The playoff projections on MLB.com come from the fabulously geeky Fangraphs.com web site, which is one I tend to avoid for good reason: if I dive in when I should be doing something else, it is very, very difficult to get back on task. (OK, back to this post. I just got sidetracked by an article about baseball's drug testing program called "Better playing through chemistry ... Still.")

So how are those playoff projection chances computed? Here's the boilerplate explanation from MLB.com: "Postseason projections are courtesy of FanGraphs and indicate each team's probability of winning the division or wild card, or any postseason berth. Projections are based on thousands of Monte Carlo simulations of the remaining seasons' schedule. They incorporate up to date player projections, current roster composition, playing time projections and the remaining schedule."

If you want to go down another rabbit hole, you can read up on Monte Carlo simulations here. The too-short definition is that a Monte Carlo simulation takes into account as many variables as possible in a situation that can't be easily predicted.

The easiest way to explain why the Twins have only a 22.2 percent chance of being in the postseason -- even though they are only a half-game behind right now -- is the number of teams currently crowded around the second Wild Card spot in the American League. There are four teams within two games of the spot, with the Angels currently in the lead, and four more within 3 1/2 games.

So one hot week, like the Twins just had, can boost a team significantly -- or it can mean very little if other teams keep winning. The Twins made up ground because while they went 8-2 (and the Angels went 7-3) in their last 10 games, they picked up from two to six games on the other six games in the cluster. And while 22.2 percent may sound skinny, it's a better chance than all of the other hopefuls except for the Angels (32.4) and Royals (26.9). Baltimore, for example, trails the Twins by only 1 1/2 games but its chances right now are only 7.8 percent.

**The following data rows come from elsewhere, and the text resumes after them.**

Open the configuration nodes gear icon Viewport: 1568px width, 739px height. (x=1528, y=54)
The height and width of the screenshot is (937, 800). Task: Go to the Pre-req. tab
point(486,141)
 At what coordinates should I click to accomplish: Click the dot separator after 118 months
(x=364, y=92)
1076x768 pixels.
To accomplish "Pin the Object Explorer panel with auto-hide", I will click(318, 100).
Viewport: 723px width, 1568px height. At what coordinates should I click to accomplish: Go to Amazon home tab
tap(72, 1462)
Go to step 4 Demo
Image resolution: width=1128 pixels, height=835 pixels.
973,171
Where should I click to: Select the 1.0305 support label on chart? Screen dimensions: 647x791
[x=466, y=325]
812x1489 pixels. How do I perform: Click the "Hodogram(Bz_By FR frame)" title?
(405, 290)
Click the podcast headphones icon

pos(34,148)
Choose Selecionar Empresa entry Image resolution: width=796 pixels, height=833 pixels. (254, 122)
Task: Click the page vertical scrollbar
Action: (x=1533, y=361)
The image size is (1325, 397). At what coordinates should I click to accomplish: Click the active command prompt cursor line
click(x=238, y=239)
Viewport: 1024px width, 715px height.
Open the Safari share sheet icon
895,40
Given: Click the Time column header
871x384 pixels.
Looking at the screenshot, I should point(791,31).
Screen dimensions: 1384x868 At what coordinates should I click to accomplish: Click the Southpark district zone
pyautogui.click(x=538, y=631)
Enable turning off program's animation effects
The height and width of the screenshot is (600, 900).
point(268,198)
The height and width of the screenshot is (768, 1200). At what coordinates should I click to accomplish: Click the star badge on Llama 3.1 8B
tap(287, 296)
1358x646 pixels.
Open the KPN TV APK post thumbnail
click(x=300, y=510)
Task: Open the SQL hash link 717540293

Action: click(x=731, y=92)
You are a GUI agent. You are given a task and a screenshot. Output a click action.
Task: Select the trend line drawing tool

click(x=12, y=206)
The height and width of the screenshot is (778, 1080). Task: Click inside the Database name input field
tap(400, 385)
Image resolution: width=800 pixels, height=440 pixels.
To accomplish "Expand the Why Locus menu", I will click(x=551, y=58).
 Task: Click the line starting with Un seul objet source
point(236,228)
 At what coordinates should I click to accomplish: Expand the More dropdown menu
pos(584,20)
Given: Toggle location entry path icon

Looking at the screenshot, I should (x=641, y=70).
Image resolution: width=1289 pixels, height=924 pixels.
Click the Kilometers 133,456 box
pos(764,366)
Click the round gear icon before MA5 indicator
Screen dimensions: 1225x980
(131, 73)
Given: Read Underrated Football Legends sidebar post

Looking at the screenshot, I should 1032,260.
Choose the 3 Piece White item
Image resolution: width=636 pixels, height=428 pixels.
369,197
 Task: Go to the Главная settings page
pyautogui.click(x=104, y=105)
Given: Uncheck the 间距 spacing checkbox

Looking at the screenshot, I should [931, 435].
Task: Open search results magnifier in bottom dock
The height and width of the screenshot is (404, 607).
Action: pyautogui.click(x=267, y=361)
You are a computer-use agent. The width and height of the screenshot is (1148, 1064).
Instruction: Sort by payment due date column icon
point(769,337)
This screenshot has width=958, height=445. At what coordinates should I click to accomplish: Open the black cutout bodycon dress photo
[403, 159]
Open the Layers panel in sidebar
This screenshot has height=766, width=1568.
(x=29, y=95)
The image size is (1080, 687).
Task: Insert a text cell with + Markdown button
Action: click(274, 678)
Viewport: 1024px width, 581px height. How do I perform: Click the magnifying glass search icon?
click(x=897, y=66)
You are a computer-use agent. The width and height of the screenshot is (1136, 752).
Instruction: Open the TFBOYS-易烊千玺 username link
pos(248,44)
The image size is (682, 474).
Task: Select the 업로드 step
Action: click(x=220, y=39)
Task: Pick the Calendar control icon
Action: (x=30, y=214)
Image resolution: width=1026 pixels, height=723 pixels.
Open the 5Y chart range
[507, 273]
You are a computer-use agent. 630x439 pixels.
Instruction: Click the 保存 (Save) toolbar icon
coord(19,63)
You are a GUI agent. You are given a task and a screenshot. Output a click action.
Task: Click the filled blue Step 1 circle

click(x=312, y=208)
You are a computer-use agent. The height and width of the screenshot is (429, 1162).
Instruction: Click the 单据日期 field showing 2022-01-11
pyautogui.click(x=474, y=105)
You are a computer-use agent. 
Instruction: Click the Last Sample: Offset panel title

In the National League, things are much clearer because the top two Wild Card teams -- Arizona and Colorado -- have pulled clear of their pursuers.

So what do the Twins have to do to overcome the odds? Here are three things to ponder:

*The pitching staff needs to improve. Can general manager Thad Levine work the waiver trade deadline between now and the end of the month well enough to add another starting pitcher and an arm or two that would reinforce the bullpen? The Twins have overcome pitching adversity in their recent hot streak in a way that can't be sustained for the final 6 1/2 weeks of the season. No way.

*Can Miguel Sano return to pre-All Star Game form? In the 24 games since Miami, he's batting .250/.309/.430, compared with .276/.368/.538 when Sano was one of the forces carrying the Twins through the first half of the season. Even when the Twins have played well recently, Sano has struggled at bat.

*Will the defense play up to the high standard it has set for most of the season? The awful inning on Sunday in Detroit -- an error, three passed balls, a wild pitch and a hit batter that somehow only resulted in two runs scoring against them -- was especially jarring because it looked like it was out of the 2016 playbook. (One other thing: Don't take Byron Buxton's defense for granted, even if his hitting doesn't stay at current levels -- .326/.388/.442 in 14 games since the All-Star break. He provides value in the field even when his batting touch doesn't,)

Keep in mind that we're setting some higher standards here that we would have anticipated before the season started, when it wasn't anticipated that the Twins would be playing meaningful games this late into the season. Also keep in mind that it's perfectly fine to lament when things go wrong because Twins are proving themselves worthy enough of being taken seriously. High expectations are good.

It may be only a 1 in 5 chance. But back on the first day of the season, when hopes were low, that chance was a whole lot skinnier.